Paquito D’Rivera et Anat Cohen enthousiasment la foule du festival de jazz à guichets fermés en Andorre
Le saxophoniste cubain et la clarinettiste israélienne ont conquis une salle comble au Prat del Roure par des improvisations vibrantes, hommages interculturels et grooves latins. D’Rivera a salué l’événement comme spécial, plaisantant sur son retour tant attendu tout en vantant le pouvoir unificateur de la musique.
Points cles
- Paquito D’Rivera dirige un quintette avec Anat Cohen invitée au 42e Festival international de jazz d’Escaldes-Engordany.
- Le concert inclut improvisations, hommages à Chick Corea et Mozart, rythmes latins, ovation debout.
- D’Rivera de retour depuis 1986, loue Andorre et l’essence improvisée du jazz.
- Set avec morceaux brésiliens de Cohen et final en duo sur « The Mooch » sur fond de messages d’unité.
Paquito D’Rivera et Anat Cohen ont triomphé lors d’un concert à guichets fermés au 42e Festival international de jazz Andorra Escaldes-Engordany, samedi soir, captivant une salle comble au Prat del Roure avec un brio improvisé, des rythmes latins et des hommages interculturels qui ont valu une ovation debout.
Le saxophoniste et clarinettiste cubain dirigeait un quintette avec la clarinettiste israélienne en invitée spéciale, aux côtés du pianiste Alon Yavnai, du vibraphoniste Sebastian Laverde, du bassiste Oscar Stagnaro et du batteur Mark Walker. D’Rivera, qui revenait en Andorre depuis son apparition en 1986 avec un orchestre formé par Dizzy Gillespie, a qualifié la Principauté d’étape « singulière » et « très belle » de sa tournée européenne variée.
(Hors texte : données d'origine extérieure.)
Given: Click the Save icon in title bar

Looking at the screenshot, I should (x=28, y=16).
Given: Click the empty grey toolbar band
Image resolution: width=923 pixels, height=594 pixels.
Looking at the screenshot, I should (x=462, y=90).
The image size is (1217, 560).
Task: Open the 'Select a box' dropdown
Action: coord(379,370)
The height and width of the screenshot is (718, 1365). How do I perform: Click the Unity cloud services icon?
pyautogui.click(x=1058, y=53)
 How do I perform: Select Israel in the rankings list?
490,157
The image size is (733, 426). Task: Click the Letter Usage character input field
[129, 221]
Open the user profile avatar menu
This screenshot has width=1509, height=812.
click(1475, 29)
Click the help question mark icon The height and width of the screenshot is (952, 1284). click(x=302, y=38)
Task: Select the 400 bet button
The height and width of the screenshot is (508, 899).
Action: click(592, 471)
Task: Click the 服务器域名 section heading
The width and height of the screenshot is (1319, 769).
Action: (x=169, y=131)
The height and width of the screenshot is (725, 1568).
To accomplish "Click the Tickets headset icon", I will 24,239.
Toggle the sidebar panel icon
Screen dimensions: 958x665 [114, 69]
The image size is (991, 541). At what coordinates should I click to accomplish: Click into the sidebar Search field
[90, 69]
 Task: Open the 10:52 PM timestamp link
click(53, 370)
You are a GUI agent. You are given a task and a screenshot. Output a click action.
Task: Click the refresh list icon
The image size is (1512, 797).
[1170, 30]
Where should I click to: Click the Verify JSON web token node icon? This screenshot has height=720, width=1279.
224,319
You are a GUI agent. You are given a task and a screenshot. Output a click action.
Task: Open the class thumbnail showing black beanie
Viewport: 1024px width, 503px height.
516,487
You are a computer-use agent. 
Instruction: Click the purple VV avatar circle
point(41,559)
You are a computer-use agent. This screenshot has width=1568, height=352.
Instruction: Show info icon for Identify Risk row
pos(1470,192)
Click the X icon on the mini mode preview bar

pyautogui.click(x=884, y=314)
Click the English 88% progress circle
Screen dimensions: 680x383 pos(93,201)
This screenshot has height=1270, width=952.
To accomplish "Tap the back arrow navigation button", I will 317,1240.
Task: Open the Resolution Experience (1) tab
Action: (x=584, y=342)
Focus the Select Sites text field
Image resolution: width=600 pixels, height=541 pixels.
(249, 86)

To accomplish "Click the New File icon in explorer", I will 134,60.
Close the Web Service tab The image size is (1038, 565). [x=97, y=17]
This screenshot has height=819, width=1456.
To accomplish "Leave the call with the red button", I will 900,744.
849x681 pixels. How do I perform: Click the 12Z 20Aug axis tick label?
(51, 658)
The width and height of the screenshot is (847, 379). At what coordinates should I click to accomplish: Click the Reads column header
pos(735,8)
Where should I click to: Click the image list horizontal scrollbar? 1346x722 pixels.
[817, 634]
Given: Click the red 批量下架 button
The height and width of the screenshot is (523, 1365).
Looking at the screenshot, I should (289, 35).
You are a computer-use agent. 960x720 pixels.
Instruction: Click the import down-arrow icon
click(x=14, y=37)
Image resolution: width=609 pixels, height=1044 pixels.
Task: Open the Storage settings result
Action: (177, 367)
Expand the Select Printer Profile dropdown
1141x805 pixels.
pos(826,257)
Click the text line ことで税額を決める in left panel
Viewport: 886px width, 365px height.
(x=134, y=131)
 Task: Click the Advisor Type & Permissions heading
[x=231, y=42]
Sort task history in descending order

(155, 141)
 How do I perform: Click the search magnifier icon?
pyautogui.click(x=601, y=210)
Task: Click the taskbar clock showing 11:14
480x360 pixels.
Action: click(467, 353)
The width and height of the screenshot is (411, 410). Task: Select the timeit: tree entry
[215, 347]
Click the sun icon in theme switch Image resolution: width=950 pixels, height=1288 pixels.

Sur scène, il a feint la frustration, plaisantant sur le fait que les organisateurs avaient mis trop de temps à le réinviter et lançant qu’il pourrait bien rester pour qu’ils ne l’oublient pas à nouveau.
Avant le concert, D’Rivera a souligné que cette prestation lui tenait particulièrement à cœur en raison de Cohen, qu’il avait choisie après le retrait pour raisons de santé du pianiste Chucho Valdés. Il a insisté sur l’improvisation comme essence du jazz – « un des éléments fondamentaux, c’est qu’on ne sait pas ce qui va se passer » – tandis qu’il confirmait alterner saxophone et clarinette, comme les fans l’attendent. L’artiste espérait que le public repartirait le sourire aux lèvres, emportant des messages d’amour et de culture.
Le set s’est ouvert avec l’hommage de D’Rivera à Chick Corea, « Chick », suivi d’une rare pièce portoricaine, « María Cervantes », qu’il a dit ne peut-être jamais rejouer. Un valse vénézuélien a honoré les victimes d’un séisme, provoquant des applaudissements précoces. D’Rivera a ensuite plaisanté en affirmant que des recherches révélaient le « vrai » lieu de naissance de Mozart : La Nouvelle-Orléans, avant de se lancer dans le deuxième mouvement de son concerto pour clarinette, qui s’est mué en « Hola don Pepito, hola don José » au milieu des rires.
En milieu de concert, Cohen a brillé avec des morceaux imprégnés de Brésil, dont « Curumin », « Mood Indigo » et « Chorinho pra elle ». D’Rivera a salué son « immense maîtrise », notant qu’elle prouvait qu’« on n’a pas besoin d’être autrichien pour jouer Mozart » ou embrasser la samba avec authenticité. Le final a réuni leur duo sur « The Mooch », inspiré de Harlem, et la samba de D’Rivera « Para Brenda con amor », dédiée à sa femme – qui, a-t-il dit, l’avait jadis obligé à la composer. Avant de conclure, il a évoqué avec tristesse la haine et la violence mondiales, les opposant au pouvoir de la musique d’amuser et d’unir au-delà de la politique, des frontières ou des drapeaux.
Le conseiller à la Culture d’Escaldes-Engordany, Valentí Closa, a accueilli la participation de D’Rivera, soulignant le rôle essentiel de la culture en ces temps difficiles. Le concert s’est imposé comme le temps fort du festival, laissant le public debout.